We show an application of a bayesian hierarchical model built with Stan (Stan Development Team 2018), following ideas from (Park, Gelman, and Bafumi, n.d.), (J. 2003) and (Gabry et al. 2017) to produce estimates for the quick-count for the Mexican 2018 presidential election. The methods presented here are derived and very similar from those that were actually used by some members of the commitee which produced official quick-count results in july 2018.
This model estimates have some advantages and some drawbacks in comparison to traditional survey sampling estimation methods (in this case, ratio estimation).
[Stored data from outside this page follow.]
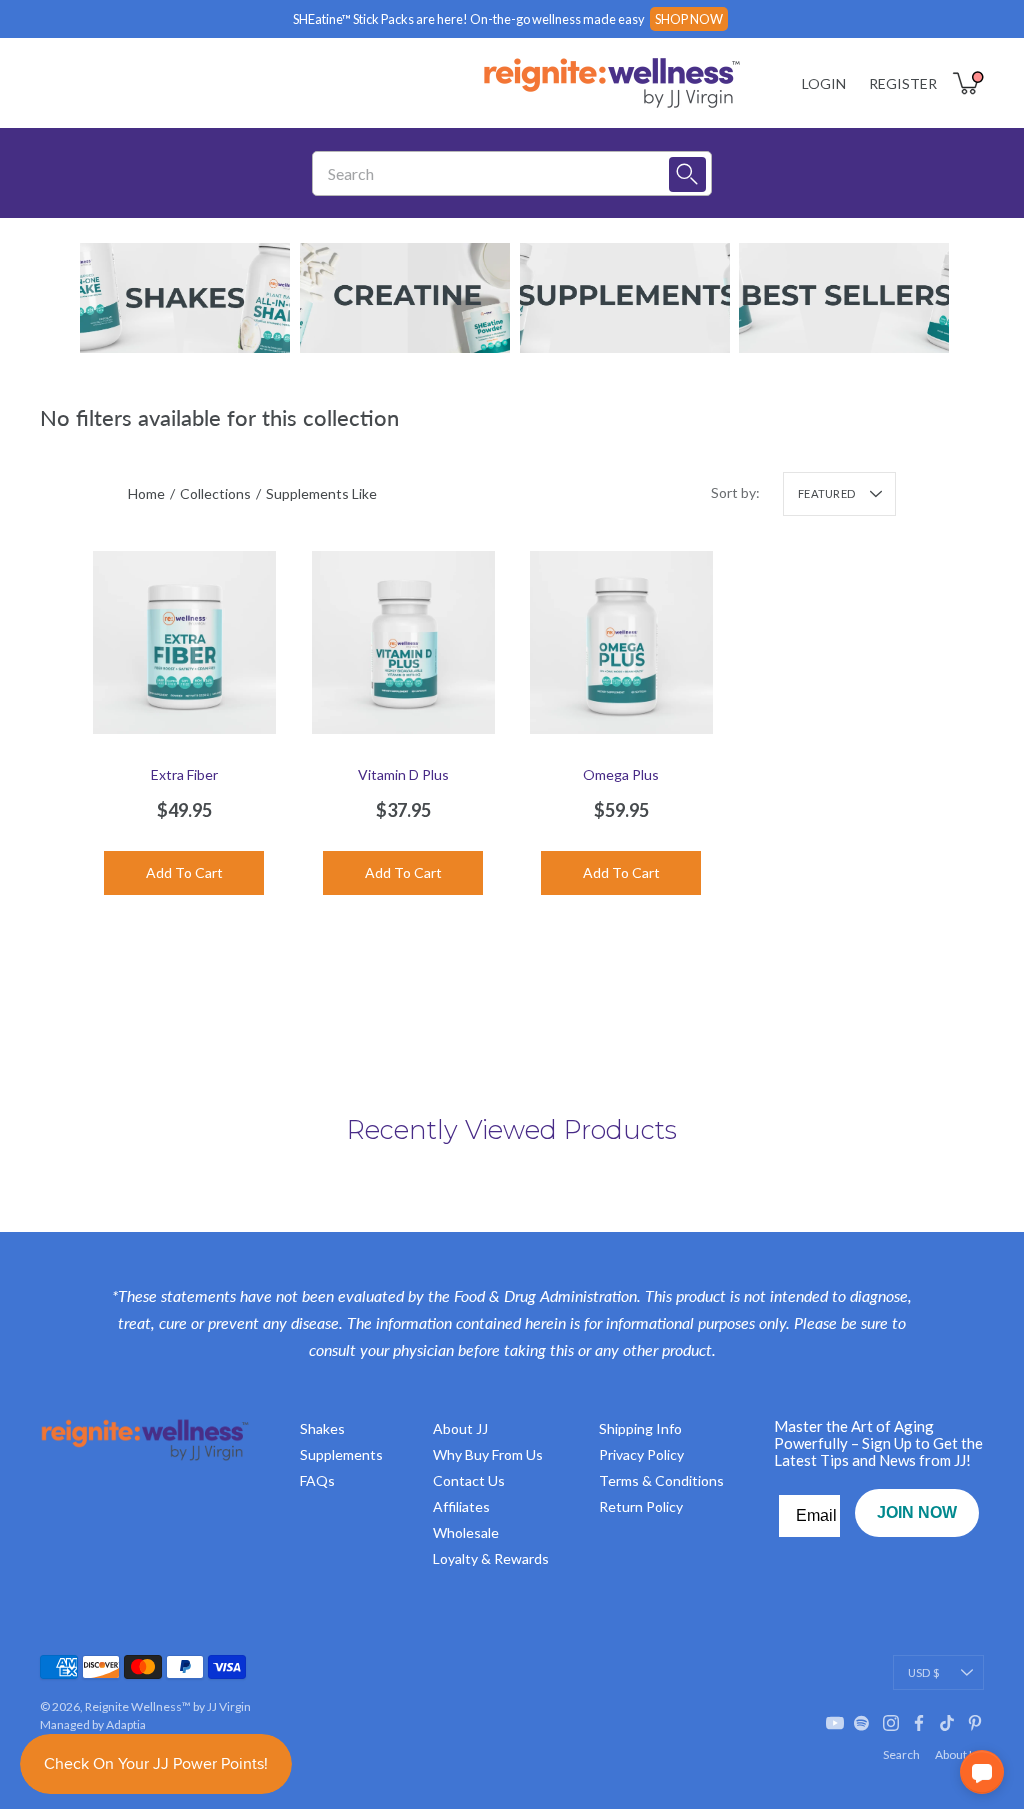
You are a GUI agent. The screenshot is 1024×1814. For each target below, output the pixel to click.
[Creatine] (405, 298)
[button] (982, 1772)
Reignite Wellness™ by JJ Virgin (168, 1706)
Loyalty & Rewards (491, 1558)
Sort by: (735, 492)
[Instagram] (891, 1723)
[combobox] (497, 173)
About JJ (460, 1428)
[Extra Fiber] (184, 642)
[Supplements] (625, 298)
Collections (215, 493)
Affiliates (461, 1506)
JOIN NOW (917, 1512)
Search (901, 1754)
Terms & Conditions (661, 1480)
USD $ (923, 1672)
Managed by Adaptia (93, 1724)
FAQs (317, 1480)
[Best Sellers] (844, 298)
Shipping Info (640, 1428)
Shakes (322, 1428)
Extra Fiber (184, 773)
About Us (959, 1754)
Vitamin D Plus (402, 773)
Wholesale (466, 1532)
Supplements (341, 1454)
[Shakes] (185, 298)
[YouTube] (835, 1723)
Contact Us (469, 1480)
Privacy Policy (641, 1454)
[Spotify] (863, 1723)
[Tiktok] (947, 1723)
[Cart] (968, 83)
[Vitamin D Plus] (403, 642)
Advantages include a consistent and principled treatment of missing data in samples (which is unavoidable in this setting), more consistent behaviour when monitoring partial samples as they are recorded during the election process, and better interval coverage properties when the sample data has serious missing data problems (including biases in observed data from designed samples, which also naturally appear in this setting). Drawbacks include a much larger computation effort and time to obtain results (in the case of the model presented here, around five minutes vs less than seconds), and a considerably larger modelling effort which requires extensive checks.
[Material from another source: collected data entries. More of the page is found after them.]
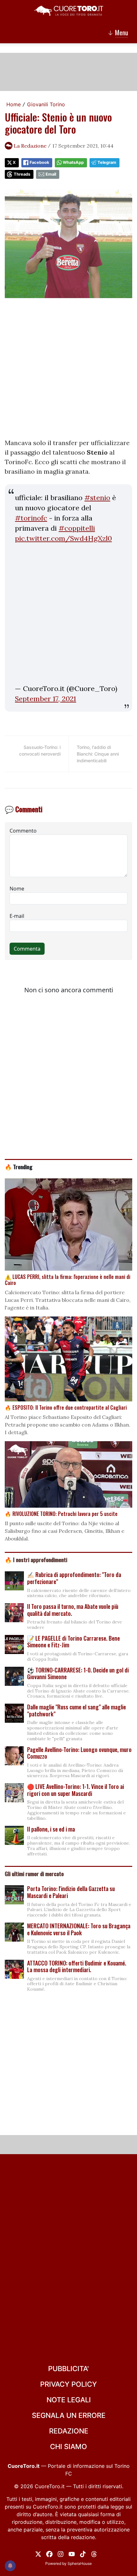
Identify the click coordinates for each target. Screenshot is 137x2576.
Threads (22, 174)
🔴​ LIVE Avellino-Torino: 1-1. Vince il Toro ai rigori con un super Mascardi (75, 1790)
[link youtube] (71, 2553)
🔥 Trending (18, 1166)
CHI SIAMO (68, 2446)
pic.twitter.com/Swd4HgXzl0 (63, 538)
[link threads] (94, 2553)
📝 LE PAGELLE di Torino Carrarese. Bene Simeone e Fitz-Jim (73, 1641)
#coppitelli (77, 528)
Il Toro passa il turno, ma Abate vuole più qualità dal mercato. (72, 1609)
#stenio (97, 497)
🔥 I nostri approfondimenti (36, 1559)
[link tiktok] (83, 2553)
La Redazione (30, 146)
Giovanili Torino (46, 104)
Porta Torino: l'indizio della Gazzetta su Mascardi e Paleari (71, 1892)
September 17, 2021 (45, 698)
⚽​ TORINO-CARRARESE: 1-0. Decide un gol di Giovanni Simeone (78, 1673)
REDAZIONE (68, 2431)
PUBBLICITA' (68, 2368)
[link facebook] (49, 2553)
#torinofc (31, 517)
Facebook (39, 162)
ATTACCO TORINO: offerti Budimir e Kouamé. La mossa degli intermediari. (76, 1966)
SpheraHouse (80, 2563)
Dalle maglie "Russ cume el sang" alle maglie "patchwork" (76, 1710)
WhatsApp (73, 162)
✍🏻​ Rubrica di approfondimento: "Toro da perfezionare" (74, 1578)
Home (13, 104)
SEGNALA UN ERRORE (68, 2415)
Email (51, 174)
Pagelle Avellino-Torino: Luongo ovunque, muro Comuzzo (79, 1753)
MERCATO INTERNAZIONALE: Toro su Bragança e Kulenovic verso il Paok (78, 1929)
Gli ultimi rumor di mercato (34, 1873)
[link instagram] (60, 2553)
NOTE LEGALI (69, 2400)
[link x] (38, 2553)
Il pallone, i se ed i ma (51, 1829)
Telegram (106, 162)
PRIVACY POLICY (68, 2384)
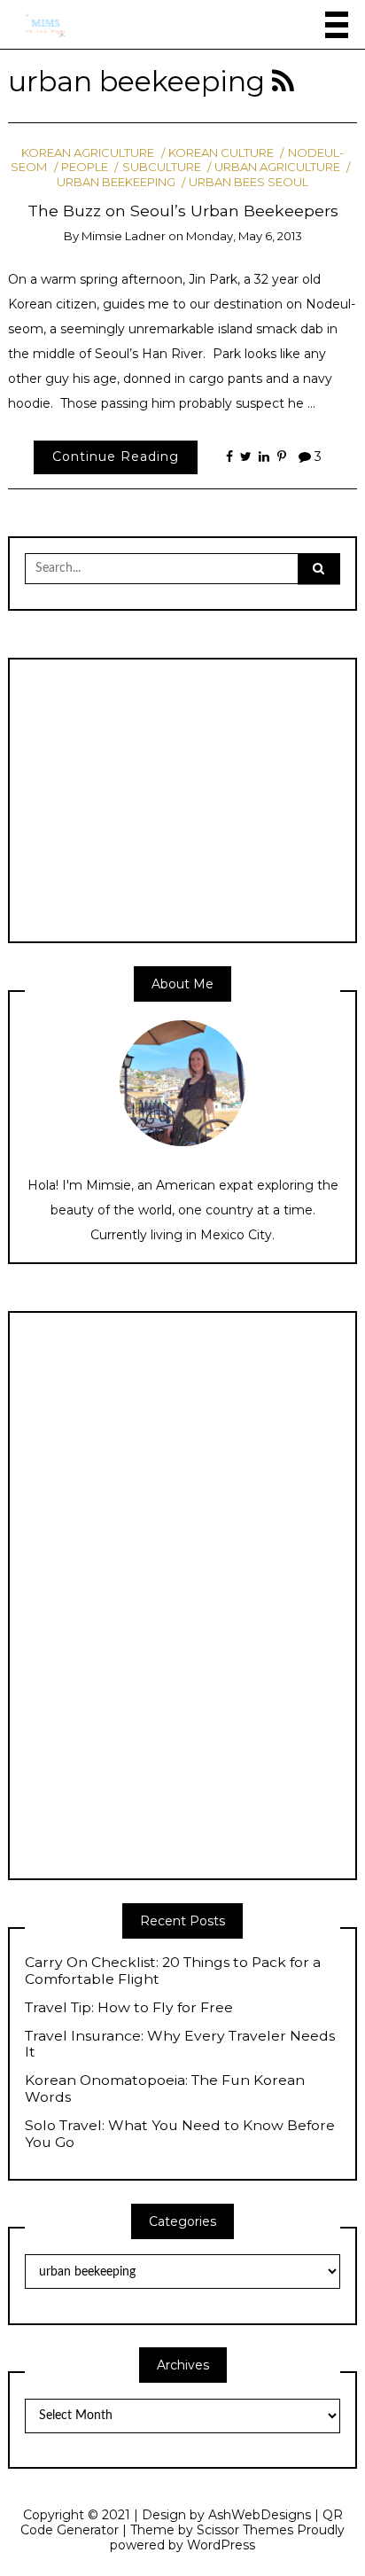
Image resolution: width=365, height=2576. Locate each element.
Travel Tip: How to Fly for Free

In several countries, quick-count methodologies are put in place to monitor the progress of elections and to produce early results based on samples of polling stations. Tipically a sample of polling stations is selected, efforts are put in place to quickly collect the data from the selected polling stations, and estimates are produced. The idea is that that trustworthy results can be published early in the counting process to the general public.
We consider the estimation process. Key considerations are:
It was decided to use a proportional stratified sample of around 7 thousand polling stations. The stratification variable is very similar to the electoral district stratification, and each stratum contains about 450 polling stations. Finally, each polling station is designed to cover at most 750 individual voters.
A good compromise of the 4 considerations stated above was obtained by using the following model:
Data split Estimates will be produced independently for each of 7 geographical regions and each of 5 candidates (including null votes). This means that it is possible to parallelize the fitting across 35 processes, each process using only a fraction of the data.
This data split is not desirable from the modelling point of view, as we cannot do partial pooling across regions, or model covariance structures among candidates, etc, but it was found to give a good compromise between performance (fitting time), ease of fitting (convergence) and calibration results.
Model
For each region and each candidate, the number of votes at polling station \(i\) in electoral district \(k\) was modelled as a negative binomial
\[y_{ik} \sim NB(\mu_{ik}, \phi_{ik})\]
where the parametrization chosen is given in (Stan Development Team 2017, 517) \[f(y|\mu,\phi) = \binom{y+\phi-1}{y} \left( \frac{\mu}{\mu+\phi}\right)^y\left( \frac{\phi}{\mu+\phi}\right)^\phi\] In this parametrization \(\mu\) is the expected value of \(y\), and its variance is given by \(\mu + \mu^2/\phi\).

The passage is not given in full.